【芝居】「日本文学盛衰史」青年団
2018.7.8 18:00 [CoRich]
四人の文学者(北村透谷・正岡子規・二葉亭四迷・夏目漱石)の通夜、葬式。遺族や若い文学者が参列している。
明治後期から大正にかけて、戦争に至る国の礎を作った時代、文学もその一部を担ったということを起点にし、四人の文学者の葬儀に集った文学者たちという体裁で物語を進めます。 原作となった同名の書籍(まだ読み終わってないけれど)は、現代の視点を巧みに織り交ぜながら文学者たちの文学との格闘を描くという想像力にあふれたパロディで、描いてるいくつかの断片は同じだけれど、見え方の風景はずいぶん異なります。が、敬意に裏打ちされた物語はどちらも確かに通底するのです。

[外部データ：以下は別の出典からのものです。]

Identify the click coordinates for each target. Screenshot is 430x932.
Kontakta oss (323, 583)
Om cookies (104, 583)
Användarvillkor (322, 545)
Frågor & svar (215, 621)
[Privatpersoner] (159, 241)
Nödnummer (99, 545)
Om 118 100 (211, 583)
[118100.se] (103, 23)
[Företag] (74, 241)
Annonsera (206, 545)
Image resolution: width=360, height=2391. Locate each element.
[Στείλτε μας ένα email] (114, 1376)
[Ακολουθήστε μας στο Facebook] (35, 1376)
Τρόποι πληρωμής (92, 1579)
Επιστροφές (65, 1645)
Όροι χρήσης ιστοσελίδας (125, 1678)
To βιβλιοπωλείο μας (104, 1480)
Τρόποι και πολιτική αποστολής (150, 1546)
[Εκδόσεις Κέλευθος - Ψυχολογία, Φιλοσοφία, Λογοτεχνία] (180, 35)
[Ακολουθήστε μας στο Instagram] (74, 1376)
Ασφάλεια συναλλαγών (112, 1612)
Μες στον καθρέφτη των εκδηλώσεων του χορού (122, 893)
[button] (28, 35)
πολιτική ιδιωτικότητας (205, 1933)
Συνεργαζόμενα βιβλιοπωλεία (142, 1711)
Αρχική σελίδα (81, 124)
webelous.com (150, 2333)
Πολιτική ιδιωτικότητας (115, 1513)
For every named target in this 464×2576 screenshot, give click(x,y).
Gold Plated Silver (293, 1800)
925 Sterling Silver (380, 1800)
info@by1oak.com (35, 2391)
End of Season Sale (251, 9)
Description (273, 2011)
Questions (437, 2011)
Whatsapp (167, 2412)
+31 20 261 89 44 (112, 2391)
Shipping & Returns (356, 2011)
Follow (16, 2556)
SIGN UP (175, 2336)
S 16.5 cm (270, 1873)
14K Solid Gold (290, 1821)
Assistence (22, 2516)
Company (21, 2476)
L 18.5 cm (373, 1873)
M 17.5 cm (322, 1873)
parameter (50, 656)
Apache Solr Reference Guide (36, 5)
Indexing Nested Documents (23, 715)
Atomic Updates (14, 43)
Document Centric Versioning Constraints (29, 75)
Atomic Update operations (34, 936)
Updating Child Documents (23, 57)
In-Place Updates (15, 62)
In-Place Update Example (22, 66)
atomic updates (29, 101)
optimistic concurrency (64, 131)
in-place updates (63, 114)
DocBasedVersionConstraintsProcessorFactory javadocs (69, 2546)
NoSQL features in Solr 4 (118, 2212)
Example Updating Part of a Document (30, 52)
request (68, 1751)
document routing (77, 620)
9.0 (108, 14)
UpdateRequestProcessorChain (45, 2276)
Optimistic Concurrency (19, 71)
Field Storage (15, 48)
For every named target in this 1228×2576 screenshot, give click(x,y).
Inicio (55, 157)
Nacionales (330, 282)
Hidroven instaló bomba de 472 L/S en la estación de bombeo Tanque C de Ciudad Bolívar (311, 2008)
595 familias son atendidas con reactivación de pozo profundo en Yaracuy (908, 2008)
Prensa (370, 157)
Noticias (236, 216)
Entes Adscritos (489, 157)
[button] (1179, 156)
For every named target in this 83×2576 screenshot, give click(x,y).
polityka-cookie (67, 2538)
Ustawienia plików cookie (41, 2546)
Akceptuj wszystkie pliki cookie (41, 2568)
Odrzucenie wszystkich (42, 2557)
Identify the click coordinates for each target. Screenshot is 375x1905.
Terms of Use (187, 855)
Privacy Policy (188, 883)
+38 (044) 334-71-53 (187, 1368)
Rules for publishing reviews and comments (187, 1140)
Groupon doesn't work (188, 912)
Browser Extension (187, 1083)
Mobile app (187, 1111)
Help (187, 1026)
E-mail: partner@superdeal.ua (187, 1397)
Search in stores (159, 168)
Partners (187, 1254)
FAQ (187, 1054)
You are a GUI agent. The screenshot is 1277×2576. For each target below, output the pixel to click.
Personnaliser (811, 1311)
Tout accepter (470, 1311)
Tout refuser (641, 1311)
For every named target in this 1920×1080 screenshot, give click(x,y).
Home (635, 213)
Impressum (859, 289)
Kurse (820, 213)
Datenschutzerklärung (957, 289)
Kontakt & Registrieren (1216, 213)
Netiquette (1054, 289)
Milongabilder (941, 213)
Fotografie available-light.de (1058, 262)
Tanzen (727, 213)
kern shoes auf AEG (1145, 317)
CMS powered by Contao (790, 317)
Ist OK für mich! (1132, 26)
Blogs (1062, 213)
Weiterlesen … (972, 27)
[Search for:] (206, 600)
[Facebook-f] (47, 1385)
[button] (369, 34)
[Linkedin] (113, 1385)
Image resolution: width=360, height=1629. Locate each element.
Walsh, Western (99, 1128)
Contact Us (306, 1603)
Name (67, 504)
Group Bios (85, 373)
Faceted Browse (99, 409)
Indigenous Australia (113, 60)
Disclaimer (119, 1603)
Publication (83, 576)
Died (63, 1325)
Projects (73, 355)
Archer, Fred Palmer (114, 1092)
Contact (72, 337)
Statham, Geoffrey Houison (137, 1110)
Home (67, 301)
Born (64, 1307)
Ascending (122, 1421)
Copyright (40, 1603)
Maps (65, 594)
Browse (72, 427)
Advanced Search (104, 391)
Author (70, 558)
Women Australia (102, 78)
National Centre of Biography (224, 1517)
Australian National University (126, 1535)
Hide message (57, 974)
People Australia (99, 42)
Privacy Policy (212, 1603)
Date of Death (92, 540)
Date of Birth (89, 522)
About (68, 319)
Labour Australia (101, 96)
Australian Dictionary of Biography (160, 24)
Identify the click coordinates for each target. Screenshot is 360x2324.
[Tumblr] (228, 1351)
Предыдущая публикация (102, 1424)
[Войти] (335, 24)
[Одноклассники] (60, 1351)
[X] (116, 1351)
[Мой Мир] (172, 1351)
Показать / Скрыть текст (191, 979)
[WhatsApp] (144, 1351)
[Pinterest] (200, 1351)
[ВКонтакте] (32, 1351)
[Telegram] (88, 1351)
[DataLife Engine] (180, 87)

当日パンフで作家は国で共通の言葉を持たなければならないという時代と文学の関係を背景として説明して始めます。物語全体から俯瞰すると、人は文学で死ねるかという序盤の問いかけは、牧歌的に感じられるのです。 物語は進み、人間の内面を表現する手段を手に入れた人々が内面を共有し広がり、それは大逆事件の引き金にもなって、その力が文学にあることを国が気づいて国民を怖がる時代への変遷を描いてみせる巧さ。
一方でその広がりは、貧乏人は文学を読めるようになるのか、という問いかけから、ベストセラーが人々に読まれるバブルを経て、携帯小説が広がり、人工知能が完璧な文学作品を作り出しベストセラーとなるがその完璧故にその後には誰も文学を読まない時代が来るという未来へ。しかし、人工知能が読む小説、という流れはまた、人間が文学を手に入れてきた時代をなぞるようでもあって、少しの希望を見せるのです。
もっとも、背骨はずいぶんの硬派に思うけれど、語り口は軽快でコミカルなのです。それぞれの時代の文学者たちを少々戯画的、世俗的に人間くさく描きながら、そこにチェルフィッチュ風の現代口語演劇(で演じられる「おおつごもり」が凄い)、スズキメソッドとか、あるいは朝日舞台芸術賞を8年でをすぐ休止しちゃうこと、あるいは蜷川幸雄から相撲協会、はては LINEスタンプやTwitter、#MeTooムーブメントなど、文学と世間とコミュニケーションにまつわるコネタを現代のものも巧妙に織り交ぜながら警戒に、時に爆笑を生みながら描くのです。 かみ砕いた軽い語り口、それにしても文学と国家、文学と戦争、あるいは文学と私たちという視点を盛衰史として俯瞰して描く今作、再演が実に楽しみなのです。